A Justiça de Minas Gerais condenou o Banco Santander a indenizar uma cliente analfabeta em R$ 12 mil por danos morais e a devolver, em dobro, valores descontados indevidamente de sua conta corrente. A decisão é da juíza Miriam Vaz Chagas, da 17ª Vara Cível da Comarca de Belo Horizonte.
O caso envolve a contratação de um título de capitalização chamado “Din Din do Milhão”, que passou a gerar cobranças mensais de R$ 50 na conta da consumidora a partir de maio de 2021. A cliente afirmou que não solicitou o serviço e que foi surpreendida pelos descontos, que impactaram seu orçamento familiar.
Na ação, o banco alegou que a contratação teria ocorrido em agência física, com uso de senha pessoal, e sustentou a regularidade da operação. A instituição também argumentou que a cliente realizou um resgate parcial do título, o que, segundo sua defesa, comprovaria a existência do vínculo contratual.
Ao analisar o caso, a magistrada aplicou o Código de Defesa do Consumidor e destacou a vulnerabilidade da cliente, comprovada pela informação de que ela não sabe assinar o próprio nome. Para a juíza, a condição de analfabeta exige formalidades específicas para validade de contratos, como assinatura por representante legal ou testemunhas, o que não foi observado.
A sentença também apontou que o campo de assinatura do contrato apresentado pelo banco estava em branco, reforçando a irregularidade na formalização do serviço.
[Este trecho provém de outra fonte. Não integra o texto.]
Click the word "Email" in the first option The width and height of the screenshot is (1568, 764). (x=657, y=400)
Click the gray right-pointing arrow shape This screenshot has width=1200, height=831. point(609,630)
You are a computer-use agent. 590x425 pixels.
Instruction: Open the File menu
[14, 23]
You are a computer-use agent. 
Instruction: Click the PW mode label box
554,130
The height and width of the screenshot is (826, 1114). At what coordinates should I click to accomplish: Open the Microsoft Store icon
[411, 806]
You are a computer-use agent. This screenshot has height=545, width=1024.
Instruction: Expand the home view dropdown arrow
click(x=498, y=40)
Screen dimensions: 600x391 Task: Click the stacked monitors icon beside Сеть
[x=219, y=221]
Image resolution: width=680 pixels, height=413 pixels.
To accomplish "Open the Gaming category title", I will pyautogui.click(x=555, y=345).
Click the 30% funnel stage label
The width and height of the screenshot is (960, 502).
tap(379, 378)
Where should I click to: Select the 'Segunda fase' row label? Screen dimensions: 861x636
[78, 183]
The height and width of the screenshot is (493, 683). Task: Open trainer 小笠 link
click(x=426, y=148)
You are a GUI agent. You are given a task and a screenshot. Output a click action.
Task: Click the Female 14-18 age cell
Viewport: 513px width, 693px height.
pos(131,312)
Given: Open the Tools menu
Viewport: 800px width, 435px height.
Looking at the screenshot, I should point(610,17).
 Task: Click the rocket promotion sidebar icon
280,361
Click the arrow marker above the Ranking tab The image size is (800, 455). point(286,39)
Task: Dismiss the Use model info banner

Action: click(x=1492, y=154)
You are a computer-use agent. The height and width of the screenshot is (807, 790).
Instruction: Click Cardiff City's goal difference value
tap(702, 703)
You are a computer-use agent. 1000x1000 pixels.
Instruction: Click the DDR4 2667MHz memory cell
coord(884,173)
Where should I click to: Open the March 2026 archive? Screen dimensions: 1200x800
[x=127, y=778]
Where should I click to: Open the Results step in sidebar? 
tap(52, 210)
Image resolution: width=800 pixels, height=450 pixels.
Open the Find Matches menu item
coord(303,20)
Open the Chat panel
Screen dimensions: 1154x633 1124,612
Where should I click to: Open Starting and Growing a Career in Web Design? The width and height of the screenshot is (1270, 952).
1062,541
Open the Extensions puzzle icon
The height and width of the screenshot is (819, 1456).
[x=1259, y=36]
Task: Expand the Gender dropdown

Para a magistrada, a alegação de uso de senha eletrônica não foi suficiente para validar a contratação.
Diante disso, a Justiça reconheceu a falha na prestação de serviço e determinou a devolução em dobro dos valores descontados indevidamente, totalizando R$ 444,86, além da indenização por danos morais fixada em R$ 12 mil.
O processo tramita em primeira instância e ainda cabe recurso.